══ Text passage ══

Lady Clark of Calton

Lord Philip

XA171/12

OPINION OF THE COURT

delivered by LADY CLARK OF CALTON

in the Appeal

by

CALUM McEWAN

Pursuer and Appellant;

against

LOTHIAN BUSES PLC

Defenders and Respondents:

_______________

Pursuer and Appellant: Clark, QC; Slater & Gordon Lawyers

Defenders and Respondents: Cowan, Solicitor Advocate; Simpson & Marwick

24 January 2014

Summary


[1] This is an appeal by the pursuer and appellant from an interlocutor in which the sheriff found in fact and law that a road traffic accident to the pursuer was not caused by the fault and negligence of the bus driver employed by the defenders.

History of proceedings in the sheriff court

[2] The pursuer raised an action of damages in Edinburgh Sheriff Court in respect of injuries which he averred were sustained when he was struck by the wing mirror of a bus driven by an employee of the defenders when the pursuer was walking westwards on the south pavement of Gorgie Road, Edinburgh at about 3.45 pm on 9 November 2010. The defences pled by the defenders were to the effect that the pursuer was extremely drunk and stepped onto the roadway into the path of the bus which then struck him and that the driver could not have avoided the collision.


[3] At a proof on 8 November 2012, the solicitor for the pursuer led evidence from the pursuer and from an expert witness, Mr Seward. Mr Seward was a road traffic investigation and reconstruction consultant. There was a joint minute which agreed various documents, photographs and CCTV footage and stills "as what they bear to be", not that they were true and accurate. The joint minute also agreed damages in terms of paragraph 9 in the sum of £9,000.


[4] One of the productions for the defenders was an unsigned typed document (pages 120 to 122 of the Appendix). This document was headed "statement of witness" with the name given as Jaime Russell Brondum. The typed document gave details of an accident between 1700 and 1800 hours about 6 months prior to 26 April 2011. A description of an accident in Gorgie Road involving a bus and a pedestrian and the circumstances leading up to the accident was given. There was no agreement between the parties in the joint minute, or otherwise, in relation to the evidential status of this document. Mr Brondum was not a witness in the case.

═══
══ Rows ══

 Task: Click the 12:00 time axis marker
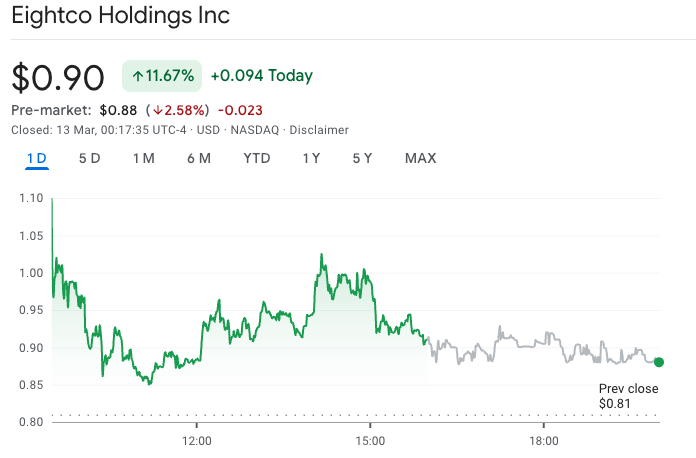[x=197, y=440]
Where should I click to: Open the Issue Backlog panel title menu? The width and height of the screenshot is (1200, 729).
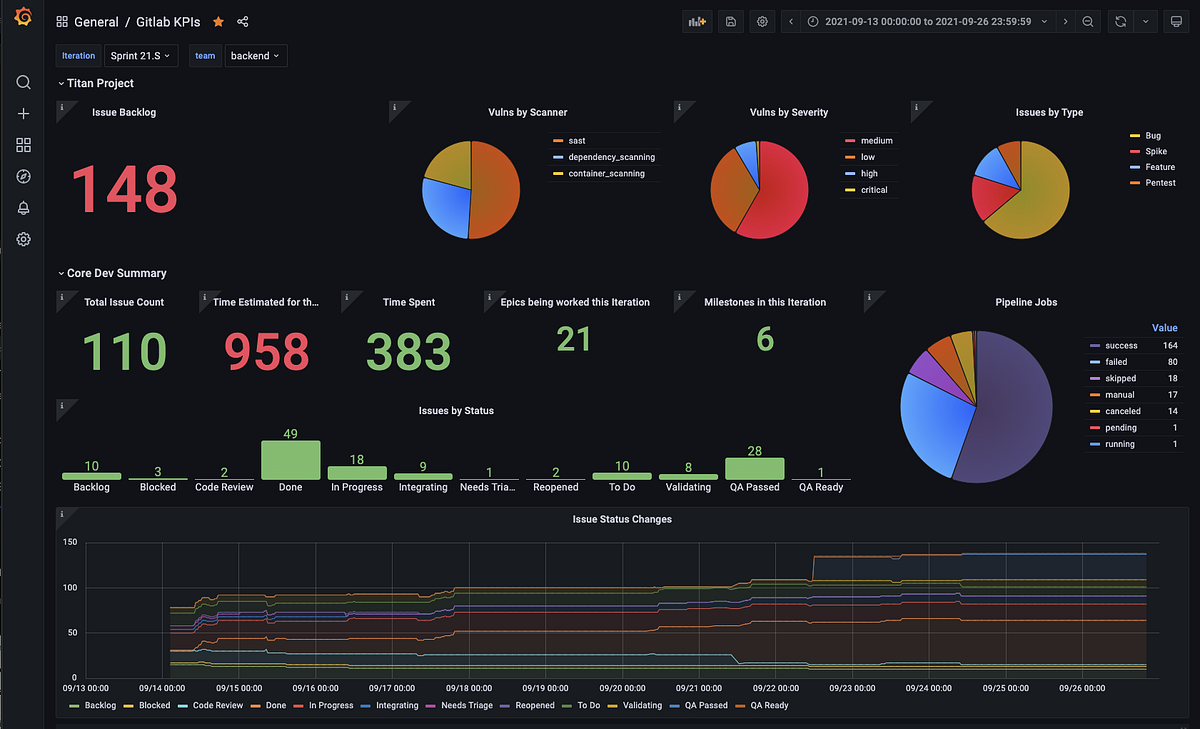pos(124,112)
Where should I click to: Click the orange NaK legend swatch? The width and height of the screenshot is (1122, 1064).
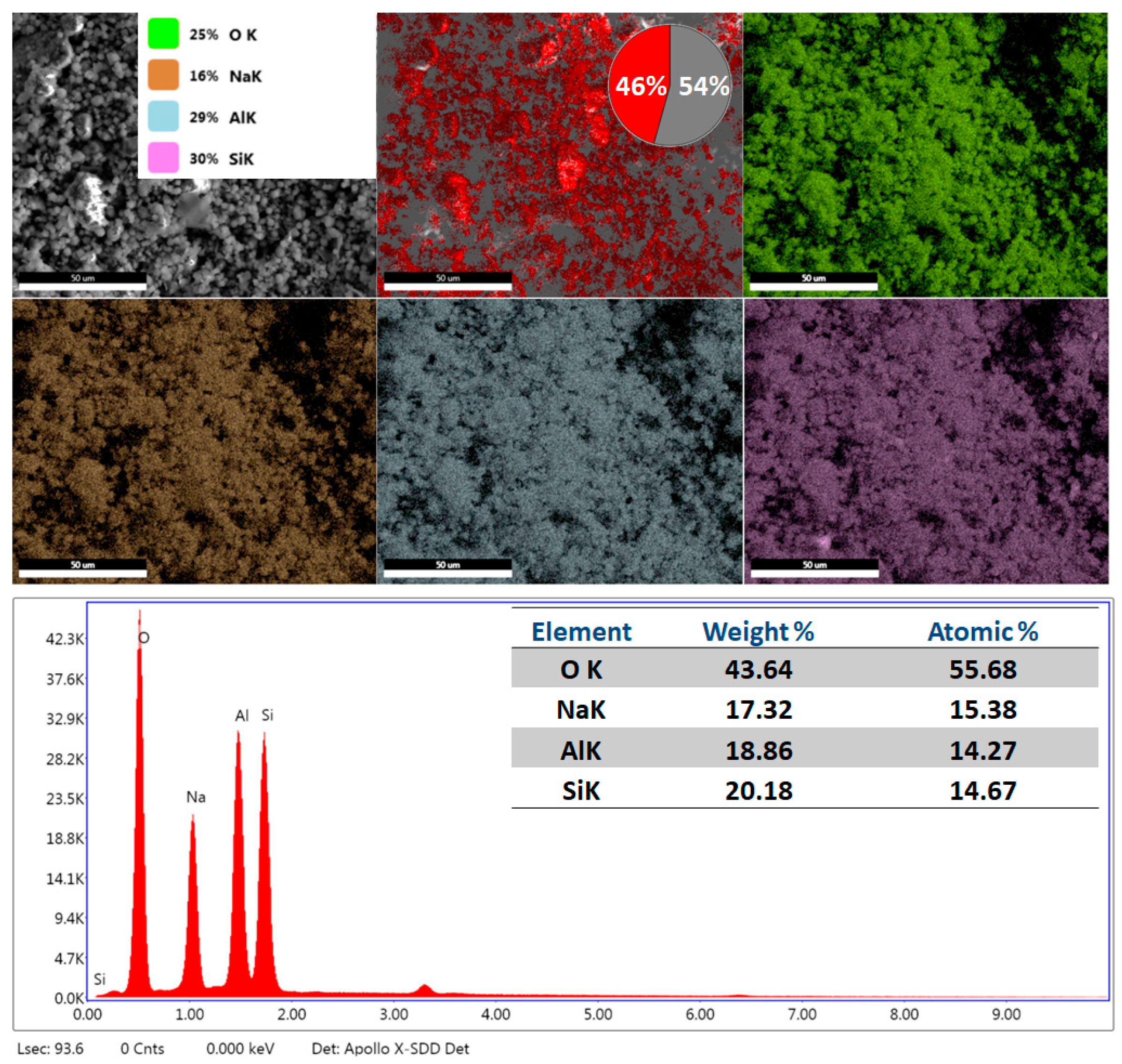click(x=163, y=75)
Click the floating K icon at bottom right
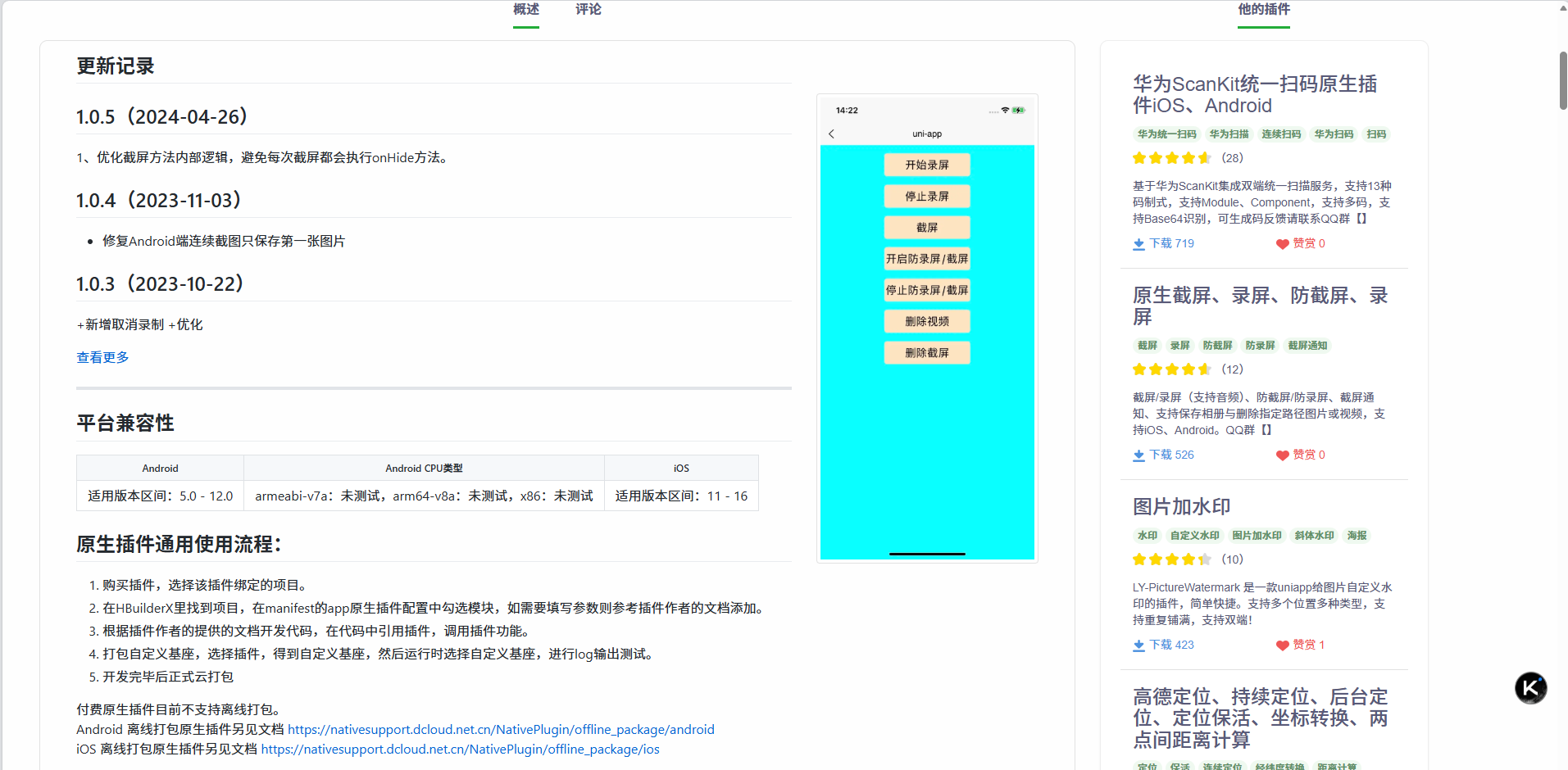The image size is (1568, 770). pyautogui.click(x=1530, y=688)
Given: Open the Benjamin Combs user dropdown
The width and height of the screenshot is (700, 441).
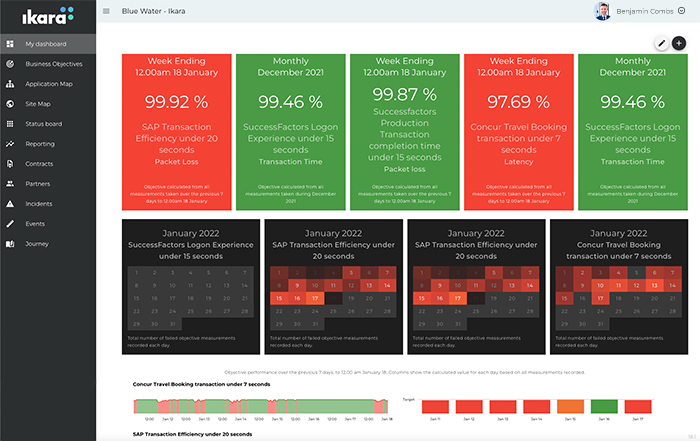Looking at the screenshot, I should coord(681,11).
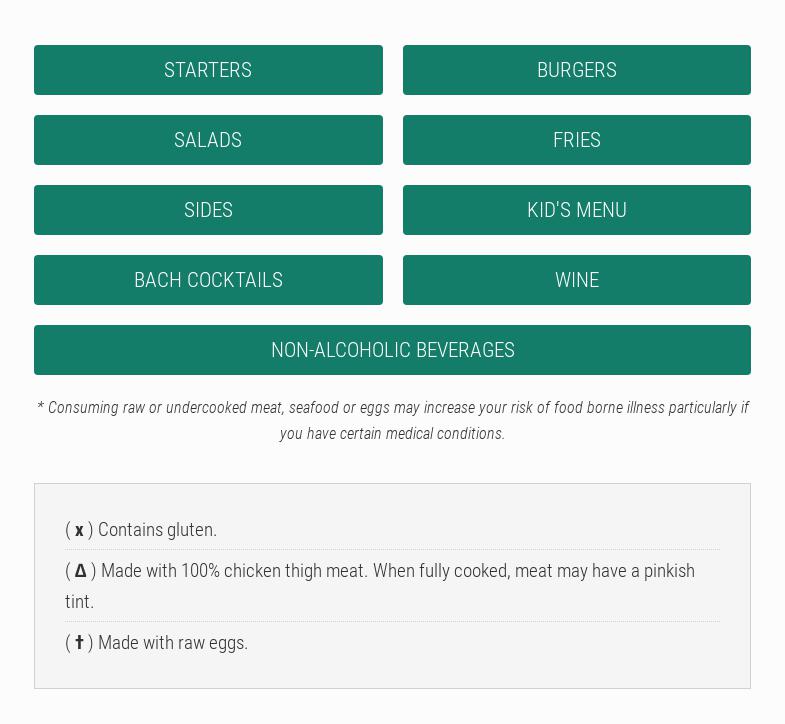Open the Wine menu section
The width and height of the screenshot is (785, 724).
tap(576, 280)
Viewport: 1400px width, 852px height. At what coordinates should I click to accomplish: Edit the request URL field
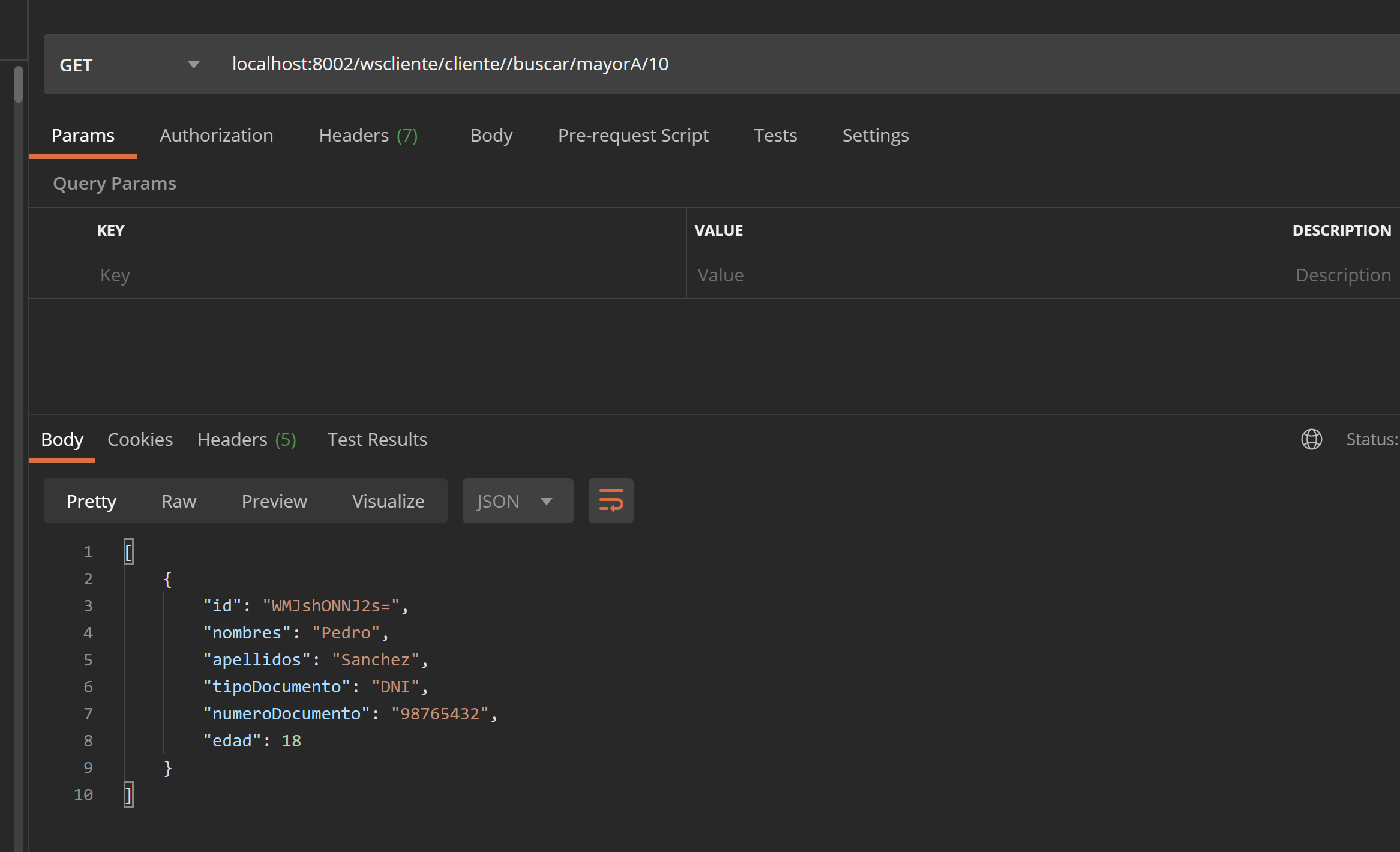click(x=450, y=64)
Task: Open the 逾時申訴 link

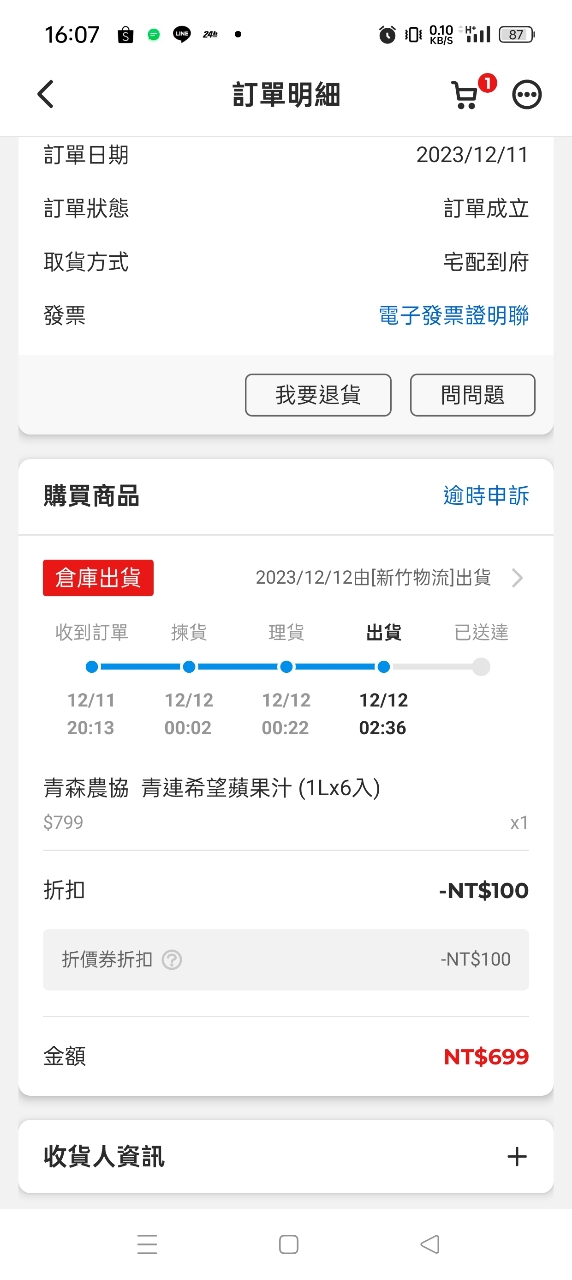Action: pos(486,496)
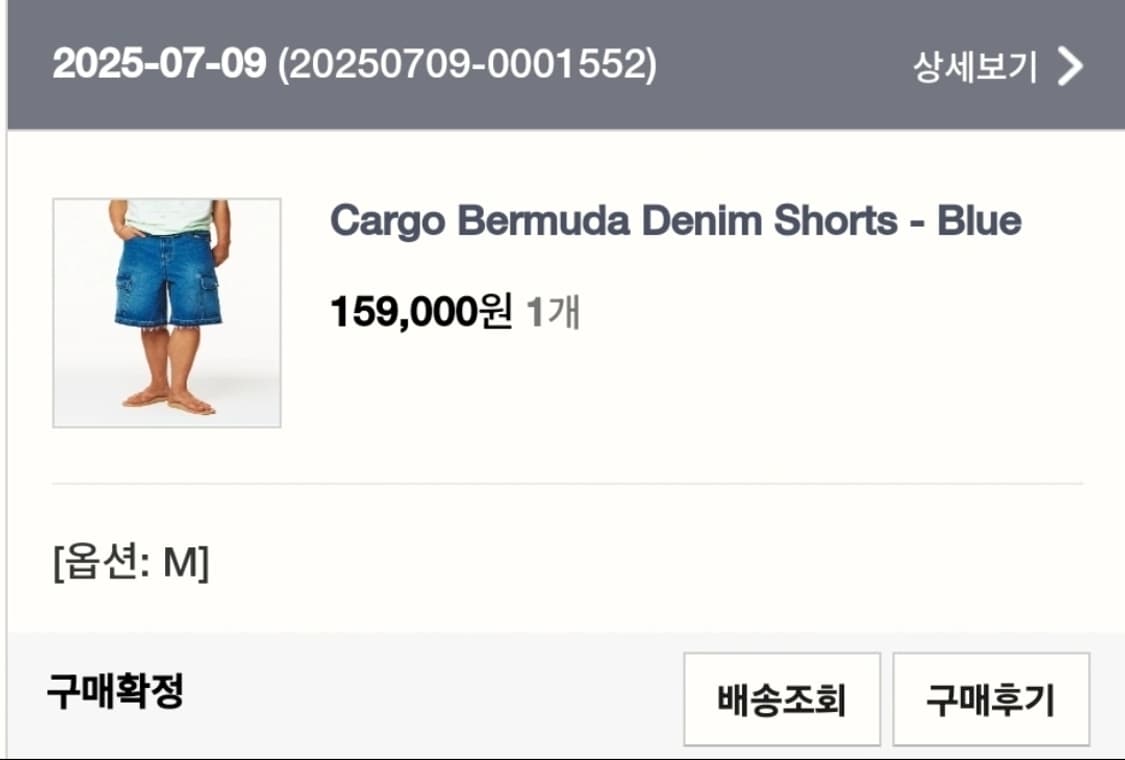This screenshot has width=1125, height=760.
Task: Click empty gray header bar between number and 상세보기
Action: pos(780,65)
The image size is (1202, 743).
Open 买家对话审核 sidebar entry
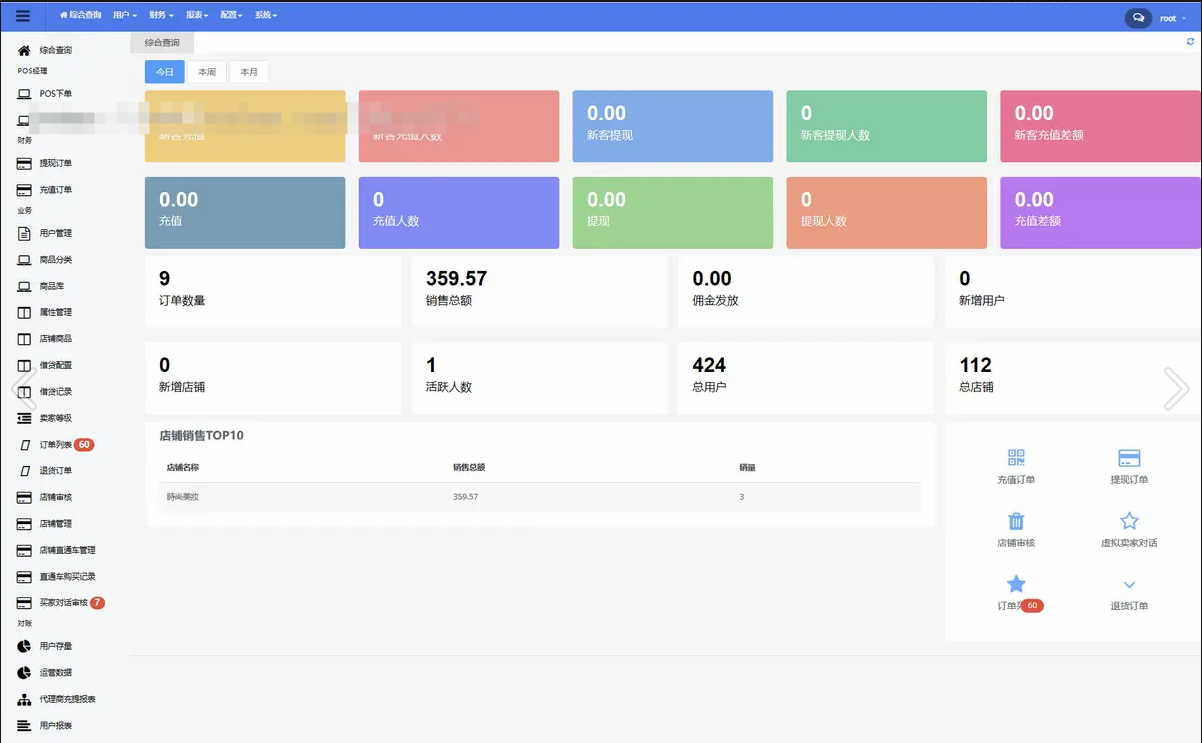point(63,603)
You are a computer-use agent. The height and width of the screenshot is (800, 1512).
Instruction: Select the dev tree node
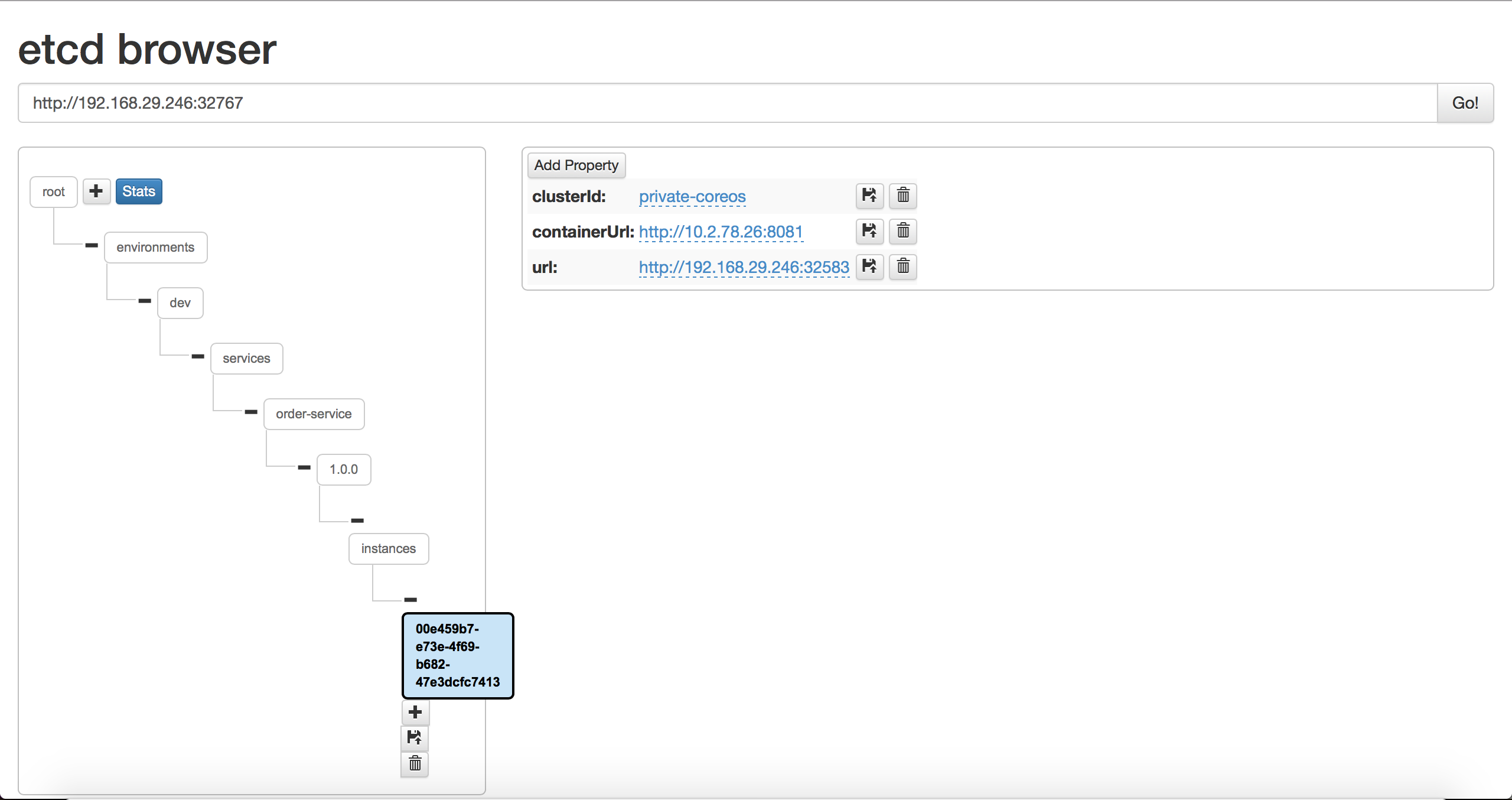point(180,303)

═══

• What to do
Reproduce verbatim the part of the court opinion above starting with "History of proceedings" and going on through "avoided the collision.".

• Solution
History of proceedings in the sheriff court

[2] The pursuer raised an action of damages in Edinburgh Sheriff Court in respect of injuries which he averred were sustained when he was struck by the wing mirror of a bus driven by an employee of the defenders when the pursuer was walking westwards on the south pavement of Gorgie Road, Edinburgh at about 3.45 pm on 9 November 2010. The defences pled by the defenders were to the effect that the pursuer was extremely drunk and stepped onto the roadway into the path of the bus which then struck him and that the driver could not have avoided the collision.